### WHAT IS NEEDED
Output the records as a two-column CSV with the header row text,answer and one row per entry. Put each field in quotation marks and turn its line breaks into spaces. Begin at the line that contains "Click the First $320,000 income cell" and continue through the end of the records.

== RECORDED INFORMATION

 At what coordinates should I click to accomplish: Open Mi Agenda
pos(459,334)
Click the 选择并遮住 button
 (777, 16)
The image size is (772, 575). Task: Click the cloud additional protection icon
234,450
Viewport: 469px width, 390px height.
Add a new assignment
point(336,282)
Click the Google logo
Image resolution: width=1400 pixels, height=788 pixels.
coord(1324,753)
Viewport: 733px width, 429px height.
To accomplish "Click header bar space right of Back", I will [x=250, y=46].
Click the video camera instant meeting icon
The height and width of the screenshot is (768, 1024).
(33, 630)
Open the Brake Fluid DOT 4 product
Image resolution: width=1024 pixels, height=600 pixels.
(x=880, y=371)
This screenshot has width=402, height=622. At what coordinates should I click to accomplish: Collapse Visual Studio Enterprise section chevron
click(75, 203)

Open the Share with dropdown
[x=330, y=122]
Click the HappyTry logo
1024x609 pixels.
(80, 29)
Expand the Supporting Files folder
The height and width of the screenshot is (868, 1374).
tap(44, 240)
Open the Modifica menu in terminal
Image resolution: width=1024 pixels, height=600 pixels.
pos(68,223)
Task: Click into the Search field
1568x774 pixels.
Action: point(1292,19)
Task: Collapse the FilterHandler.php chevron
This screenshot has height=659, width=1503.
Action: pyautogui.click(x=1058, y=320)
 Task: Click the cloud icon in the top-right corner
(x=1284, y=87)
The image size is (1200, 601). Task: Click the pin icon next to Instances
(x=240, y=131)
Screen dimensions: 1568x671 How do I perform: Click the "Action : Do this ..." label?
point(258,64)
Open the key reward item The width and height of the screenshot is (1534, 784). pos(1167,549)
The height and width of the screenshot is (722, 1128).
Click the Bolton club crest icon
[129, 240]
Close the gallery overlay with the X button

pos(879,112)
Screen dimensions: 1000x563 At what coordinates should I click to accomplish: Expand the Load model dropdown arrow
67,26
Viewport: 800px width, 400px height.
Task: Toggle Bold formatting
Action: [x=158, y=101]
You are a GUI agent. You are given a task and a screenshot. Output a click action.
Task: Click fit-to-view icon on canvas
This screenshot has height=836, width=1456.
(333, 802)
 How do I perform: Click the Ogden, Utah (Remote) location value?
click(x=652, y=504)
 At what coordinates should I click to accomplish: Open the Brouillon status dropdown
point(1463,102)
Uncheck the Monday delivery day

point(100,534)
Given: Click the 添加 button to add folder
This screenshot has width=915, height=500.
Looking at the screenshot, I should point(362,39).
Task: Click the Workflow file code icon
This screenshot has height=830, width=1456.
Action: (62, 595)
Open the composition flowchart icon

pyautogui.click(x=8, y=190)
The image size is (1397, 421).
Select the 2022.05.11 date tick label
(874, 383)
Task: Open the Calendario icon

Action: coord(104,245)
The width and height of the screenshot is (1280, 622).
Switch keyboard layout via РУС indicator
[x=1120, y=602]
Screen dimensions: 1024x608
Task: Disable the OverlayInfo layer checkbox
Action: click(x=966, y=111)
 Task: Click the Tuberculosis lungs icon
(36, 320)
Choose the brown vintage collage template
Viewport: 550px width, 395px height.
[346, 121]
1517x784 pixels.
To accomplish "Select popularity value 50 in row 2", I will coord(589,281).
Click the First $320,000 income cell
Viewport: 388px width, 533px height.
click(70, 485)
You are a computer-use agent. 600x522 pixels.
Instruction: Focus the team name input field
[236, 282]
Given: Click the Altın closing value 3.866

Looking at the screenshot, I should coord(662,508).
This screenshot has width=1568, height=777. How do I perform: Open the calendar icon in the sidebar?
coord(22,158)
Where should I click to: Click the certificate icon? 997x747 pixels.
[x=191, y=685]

====

### WORKED ANSWER
text,answer
"Click the First $320,000 income cell Viewport: 388px width, 533px height.","click(70, 485)"
"You are a computer-use agent. 600x522 pixels. Instruction: Focus the team name input field","[236, 282]"
"Given: Click the Altın closing value 3.866","Looking at the screenshot, I should coord(662,508)."
"This screenshot has width=1568, height=777. How do I perform: Open the calendar icon in the sidebar?","coord(22,158)"
"Where should I click to: Click the certificate icon? 997x747 pixels.","[x=191, y=685]"